# Directv HR44 Genie pink screen some times?



## KoRn (Oct 21, 2008)

We got our new tv today. The LG 65UB9300 4k ultra hdtv. Not a good start. Certainly not blaming Directv here. Just wanted to know if is a possible issues using the latest and greatest. We have Directv HR44 Genie. Sound bar is a Samsung HW-H550. Sound is using hdmi arc. Directv box hdmi to tv. Now some times when switching in between channels. I am met with no sound and a pinkish looking screen? If I turn the channel or refresh it. Its gone. I am very concerned as this is a brand new tv. What do you guys think? Both Directv and TV running latest software/firmware


----------



## mrknowitall526 (Nov 19, 2014)

Sounds like possibly a problem with the HDMI cable. do you have another to try? Also, might sound dumb, but try flipping the cable around. I had a (really really cheap) cable once that only worked "one way".


----------



## litzdog911 (Jun 23, 2004)

Yeah, this an HDMI synchronization issue. Try a different HDMI cable.


----------



## KoRn (Oct 21, 2008)

Could try that. But, before trying that. I have switched my PS4 to that hdmi port and Directv box on the other port. Just a note. The port I was using for Directv. It came up with a hdmi mis match saying it did not support UHD deep color. It said change to another port or to turn it off. Now I did turn it off at the time the Directv box was hooked up to it. I was still having the problem. Since moving it though. I have not seen it since. So, I am guessing some kind of HDMI compatibility problem going on between tv and Directv box? The cable I was using is the brand new hdmi cable that came with the tv. Could be faulty hdmi cable as well? This would be a first! Never have run into a faulty hdmi cable. I know it happens but seems rare.


----------



## KoRn (Oct 21, 2008)

Just a update. Been messing with TV and PS4 since last post. Still have not seen it since. I have been hitting the tv pretty hard with many channel flips as well. As for 4k content. A bit off topic. I went to go try some on youtube. Only to find out you need a wired connection? The tv is hooked up to 5GHz N wireless. I thought that would be plenty. Guess not. I have a 100mb/5mb connection.


----------



## n2radio (Oct 1, 2007)

I have experienced the same problem with my Samsung PN51E550D1F 3D Smart HDTV connected with an HR34. Problem began following an update last summer. I reported the issue to DirecTV at the time and scanned the boards, but never found anyone with a similar issue at the time. I have changed HDMI cables and ports on the TV, but the problem persists to this day. I figured the problem was unique to my setup. 

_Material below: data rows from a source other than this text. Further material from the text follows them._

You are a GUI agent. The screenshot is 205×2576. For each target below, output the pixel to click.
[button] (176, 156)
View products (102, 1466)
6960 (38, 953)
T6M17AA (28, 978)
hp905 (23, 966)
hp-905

When I pushed the issue with DirecTV at the time it began, they recommended an equipment swap. However, I would rather deal with the issue than give up my recorded content I have yet to watch. For me, the issue started following the software update which gave us the ability to start a show from the beginning if you tuned in when the show was already in progress. In my opinion, the existing code for the Genie needs to be updated to fix this problem and it's not caused by a faulty cable or connection. I have the same TV running an HR24 with an AM21 and do not see this problem.


----------



## KoRn (Oct 21, 2008)

So it has happened to other Directv users eh? Whew! A sigh of relief! Thought I got a brand new faulty tv. I sure hope Directv is aware of this and fixes the problem. I have not seen anyone complain about this initially coming on here. So, I was quite alarmed thinking it was the tv. Does it have something to do with it being a 4K set?


----------



## jimmie57 (Jun 26, 2010)

KoRn said:


> So it has happened to other Directv users eh? Whew! A sigh of relief! Thought I got a brand new faulty tv. I sure hope Directv is aware of this and fixes the problem. I have not seen anyone complain about this initially coming on here. So, I was quite alarmed thinking it was the tv. Does it have something to do with it being a 4K set?


There are many incidences of a Pink Screen on a TV and lots of them are not connected to DirecTV receivers.

I use Bing but Google will get the basic same results. Type in "Why is my TV screen pink"
http://www.bing.com/search?q=Why+is+My+TV+Pink&FORM=QSRE1


----------



## mgavs (Jun 17, 2007)

I have an hr20-100 that was connected to a Gefen GTV 144 splitter connected to a Pioneer Kuro 150 that started having the pink issue after an hr20 update (temp fixed by channel changing or restart), then it stopped after another update, then.... Another update brought it back. Eventually I replaced the splitter with a higher end Gefen Toolbox 1:4 splitter and the problem never came back. To me, this means there is a compatibility issue between the software and certain hardware. Report it to both directv and the hardware vendor but expect finger pointing. They can't fix what they don't know. Btw. Same cables all the time so in my case cables was not the problem, but I did try different cables with no change.


----------



## KoRn (Oct 21, 2008)

Well it pays to read directions. I missed the note some how LG provided. It clearly says that particular port is more or less for a device that supports 4K @60HZ. Any thing else and the picture can become unstable. Doh! So, I will leave that port alone now for the future. Is 4K @60HZ mainly for PC support? Or is that something say like Directv will support later on?


----------



## Beerstalker (Feb 9, 2009)

That is for use down the road with something like an Ultra HD Blu-Ray player, or a new DirecTV receiver that can do 4K natively and output it over HDMI 2.0.


----------